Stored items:
[Start of Attachment]

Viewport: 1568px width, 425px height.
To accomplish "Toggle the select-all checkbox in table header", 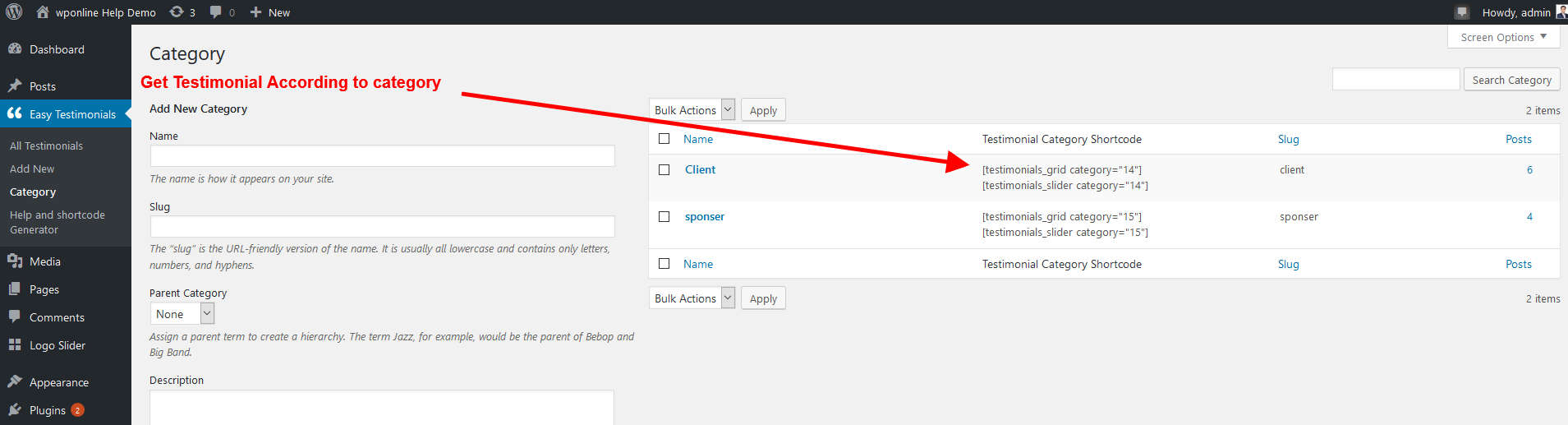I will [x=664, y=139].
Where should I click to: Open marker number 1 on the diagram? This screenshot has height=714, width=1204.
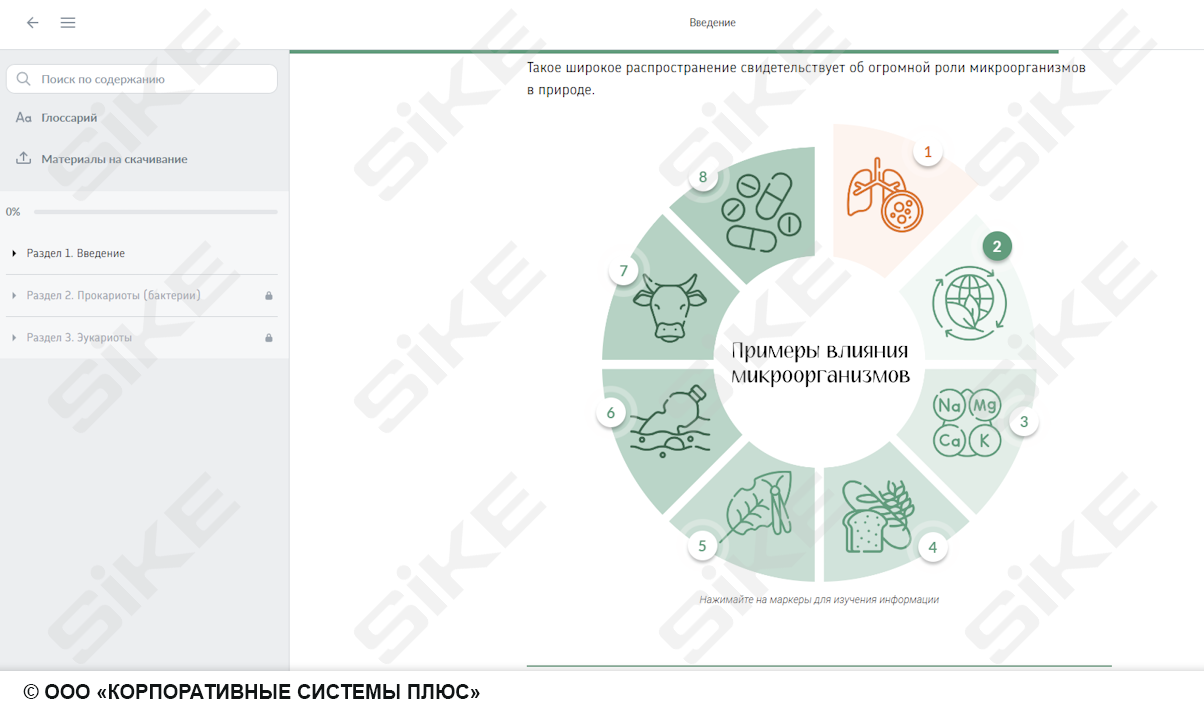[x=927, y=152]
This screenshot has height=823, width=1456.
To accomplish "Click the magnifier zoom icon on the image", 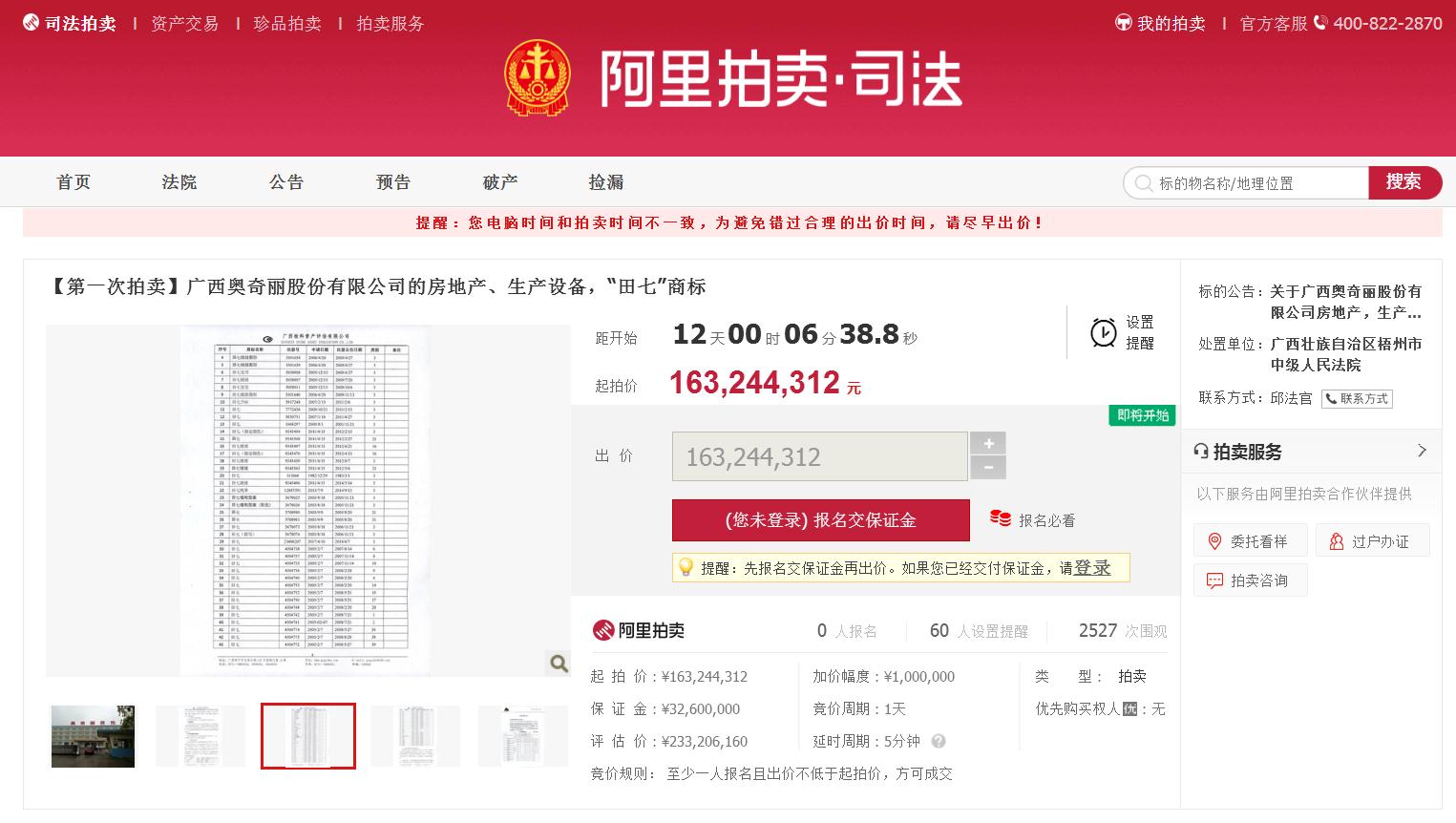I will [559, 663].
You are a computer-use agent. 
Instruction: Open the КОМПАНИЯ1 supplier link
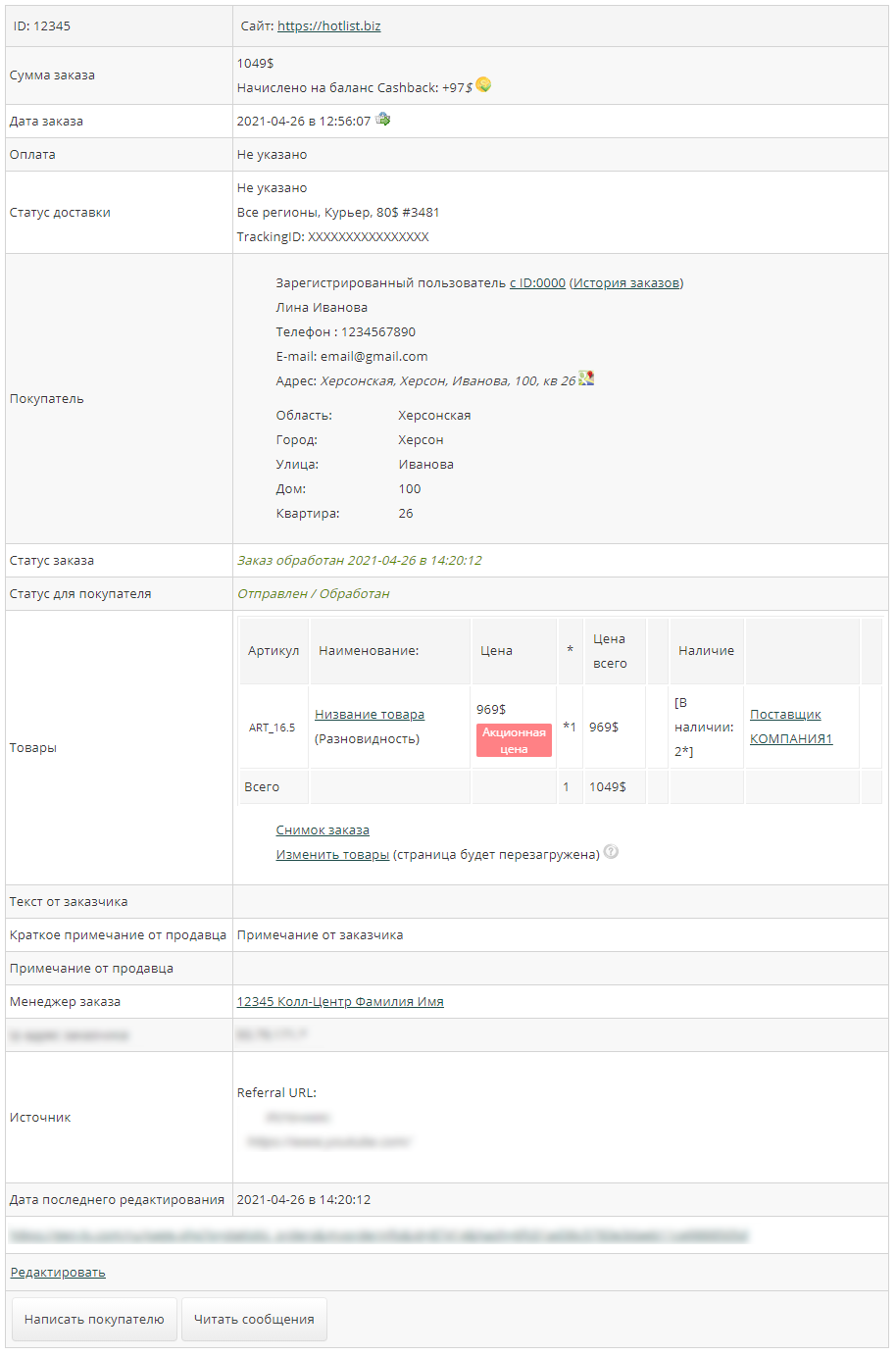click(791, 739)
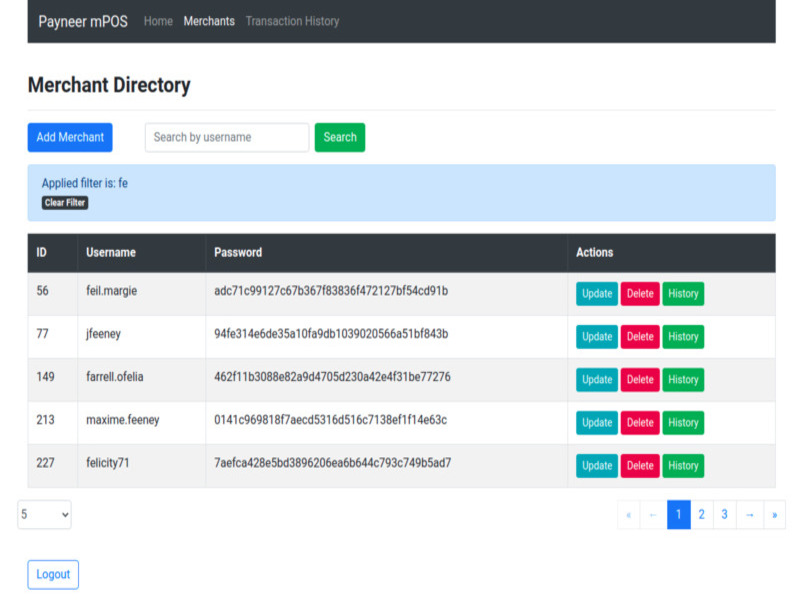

[End of Attachment]

Exclude all pictures and reproduce exactly the lines from the one containing "You are a computer-use agent." through the final line of the entries above.

## EXERCISE RESPONSE
You are a computer-use agent. 
Instruction: Open the КОМПАНИЯ1 supplier link
click(791, 739)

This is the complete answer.